まず、収入の認識の点についてみると、さきに説示したとおり、本件は不動産業を営む被告人が、広大な山林を買収して転売し巨額の取引をなしたことが主要な収入源になっている事業であり、売上のほか礼金、手数料、仲介料等の巨額の収入を得ていたものである。しかるに被告人はこれらを、対応する費用等と共に一切申告せず、僅かに、仮装の仲介手数料収入として七八一万一、六四九円を計上し、必要経費二三六万五、二二四円、差引所得五四一万六、四二五円として申告していたこと(確定申告書符号二二号)、仕入先の地権者に対しては「仲介したようにする。税金を全部もってやる。」旨約したこと(被告人の昭和四七年六月二九日付質問てん末書)が認められる。もっとも不動産取引においては、前示第一の一、二のように仕入にかかる土地の共有持分の移転登記の一部が未了であったり、第一の三のように特約が付され、一部の履行が留保されていたことにより、税法上の収益の計上時期に関して若干の問題が生じていたことは否定できない。
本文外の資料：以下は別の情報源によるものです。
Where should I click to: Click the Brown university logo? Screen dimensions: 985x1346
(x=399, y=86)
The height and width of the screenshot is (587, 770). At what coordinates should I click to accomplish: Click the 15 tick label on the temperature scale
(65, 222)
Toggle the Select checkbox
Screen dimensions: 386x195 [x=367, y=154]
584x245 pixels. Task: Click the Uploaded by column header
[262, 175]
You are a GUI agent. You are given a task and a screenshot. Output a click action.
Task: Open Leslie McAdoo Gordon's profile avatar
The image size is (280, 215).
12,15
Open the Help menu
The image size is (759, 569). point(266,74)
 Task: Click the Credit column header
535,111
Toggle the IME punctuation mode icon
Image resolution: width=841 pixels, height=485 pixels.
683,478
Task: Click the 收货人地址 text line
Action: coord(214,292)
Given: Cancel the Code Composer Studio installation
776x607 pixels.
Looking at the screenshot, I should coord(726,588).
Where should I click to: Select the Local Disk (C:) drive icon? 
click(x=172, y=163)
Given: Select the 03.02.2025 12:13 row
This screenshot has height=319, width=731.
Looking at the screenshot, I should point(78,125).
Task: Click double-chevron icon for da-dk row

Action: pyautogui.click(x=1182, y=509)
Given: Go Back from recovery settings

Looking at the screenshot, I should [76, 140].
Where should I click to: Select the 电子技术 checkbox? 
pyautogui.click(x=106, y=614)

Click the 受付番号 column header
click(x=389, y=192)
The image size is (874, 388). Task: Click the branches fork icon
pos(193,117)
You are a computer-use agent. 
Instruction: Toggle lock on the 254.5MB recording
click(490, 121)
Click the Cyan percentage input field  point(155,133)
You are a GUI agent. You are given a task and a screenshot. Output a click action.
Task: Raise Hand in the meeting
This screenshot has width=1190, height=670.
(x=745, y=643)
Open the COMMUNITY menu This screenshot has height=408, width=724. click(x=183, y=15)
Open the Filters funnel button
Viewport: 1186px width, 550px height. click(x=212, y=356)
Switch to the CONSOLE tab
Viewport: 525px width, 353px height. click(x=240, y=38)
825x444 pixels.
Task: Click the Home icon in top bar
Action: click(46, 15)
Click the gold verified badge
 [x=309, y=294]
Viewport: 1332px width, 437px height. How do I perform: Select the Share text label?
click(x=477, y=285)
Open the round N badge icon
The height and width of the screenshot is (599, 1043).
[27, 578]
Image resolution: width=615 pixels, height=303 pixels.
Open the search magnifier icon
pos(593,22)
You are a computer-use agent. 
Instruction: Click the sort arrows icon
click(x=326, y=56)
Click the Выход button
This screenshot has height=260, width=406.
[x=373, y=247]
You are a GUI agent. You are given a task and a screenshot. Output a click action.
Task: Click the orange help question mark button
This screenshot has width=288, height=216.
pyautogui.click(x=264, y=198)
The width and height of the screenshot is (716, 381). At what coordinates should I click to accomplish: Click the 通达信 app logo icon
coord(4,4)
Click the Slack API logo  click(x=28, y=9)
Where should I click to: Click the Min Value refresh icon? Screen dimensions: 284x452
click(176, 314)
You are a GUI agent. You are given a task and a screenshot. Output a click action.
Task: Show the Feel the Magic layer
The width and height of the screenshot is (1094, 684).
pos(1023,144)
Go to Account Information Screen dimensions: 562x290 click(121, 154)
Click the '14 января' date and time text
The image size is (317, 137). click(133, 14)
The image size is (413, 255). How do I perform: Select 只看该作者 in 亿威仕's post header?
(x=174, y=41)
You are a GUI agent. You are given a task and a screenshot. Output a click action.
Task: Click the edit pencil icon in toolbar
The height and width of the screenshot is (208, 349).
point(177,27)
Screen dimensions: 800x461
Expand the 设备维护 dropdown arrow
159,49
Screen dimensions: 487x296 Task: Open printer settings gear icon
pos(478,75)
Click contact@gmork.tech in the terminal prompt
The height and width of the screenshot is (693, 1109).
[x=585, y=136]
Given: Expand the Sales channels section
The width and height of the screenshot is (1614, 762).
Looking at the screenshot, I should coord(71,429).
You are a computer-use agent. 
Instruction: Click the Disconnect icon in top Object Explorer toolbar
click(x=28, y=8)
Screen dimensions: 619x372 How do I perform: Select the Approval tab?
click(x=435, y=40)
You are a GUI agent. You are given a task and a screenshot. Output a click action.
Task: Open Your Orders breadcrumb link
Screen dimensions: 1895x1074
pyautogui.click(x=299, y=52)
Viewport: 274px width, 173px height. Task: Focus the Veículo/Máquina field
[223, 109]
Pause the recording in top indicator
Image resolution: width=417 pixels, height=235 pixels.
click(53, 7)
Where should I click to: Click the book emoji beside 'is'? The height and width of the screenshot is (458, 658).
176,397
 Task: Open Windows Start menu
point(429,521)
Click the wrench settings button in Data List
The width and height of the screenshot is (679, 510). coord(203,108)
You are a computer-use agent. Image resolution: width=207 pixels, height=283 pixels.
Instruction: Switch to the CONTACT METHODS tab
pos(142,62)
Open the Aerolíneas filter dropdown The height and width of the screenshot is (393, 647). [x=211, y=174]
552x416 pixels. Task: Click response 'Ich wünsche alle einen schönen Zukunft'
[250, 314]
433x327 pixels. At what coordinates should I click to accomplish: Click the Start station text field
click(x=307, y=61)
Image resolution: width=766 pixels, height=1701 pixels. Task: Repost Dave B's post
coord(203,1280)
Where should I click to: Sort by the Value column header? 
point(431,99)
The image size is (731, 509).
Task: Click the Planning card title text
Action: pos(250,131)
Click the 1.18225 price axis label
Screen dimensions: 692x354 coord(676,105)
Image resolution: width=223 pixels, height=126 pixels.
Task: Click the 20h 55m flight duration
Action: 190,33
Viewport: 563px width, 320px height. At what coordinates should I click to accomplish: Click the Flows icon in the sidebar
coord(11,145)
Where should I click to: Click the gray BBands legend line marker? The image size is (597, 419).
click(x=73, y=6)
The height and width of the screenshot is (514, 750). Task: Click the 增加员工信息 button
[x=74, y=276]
しかしながら、被告人は右の問題の取引だけでなく、他の売上、仕入等についても一切申告していないことの外、第一の一、二についてはさきに説示したように、売買契約が成立し、大部分の移転登記手続が終了し、代金も支払われていたのであり、未成立であったといえるのは主として藤田光孝の共有持分にかかる金額であり、その面積金額とも契約全体からすればとるに足りぬ僅かなもので契約全体の効果を左右するものとは到底考えられないものである。その余の共有持分の移転未了等の分についてもその占める額も比較的僅かで、昭和四六年度の取引として相当確実視されていたものであり、履行が遅れたことにより、権利確定の基準からみて翌年分の売上に計上するのが相当であるとしたものに過ぎない。第一の三についても売買代金一億〇、一〇〇万円のうちすでに九、八〇〇万円がなされ、移転登記、引渡も了し、特約条項に基づき三〇〇万円の支払が条件成就まで留保されていたにすぎない。以上によると、不動産取引が昭和四六年に成立したとは思わなかった旨の被告人の公判供述は信用できず、むしろ被告人が不動産取引について巨額の売上をことさら計上外としたものと認めるのが相当である。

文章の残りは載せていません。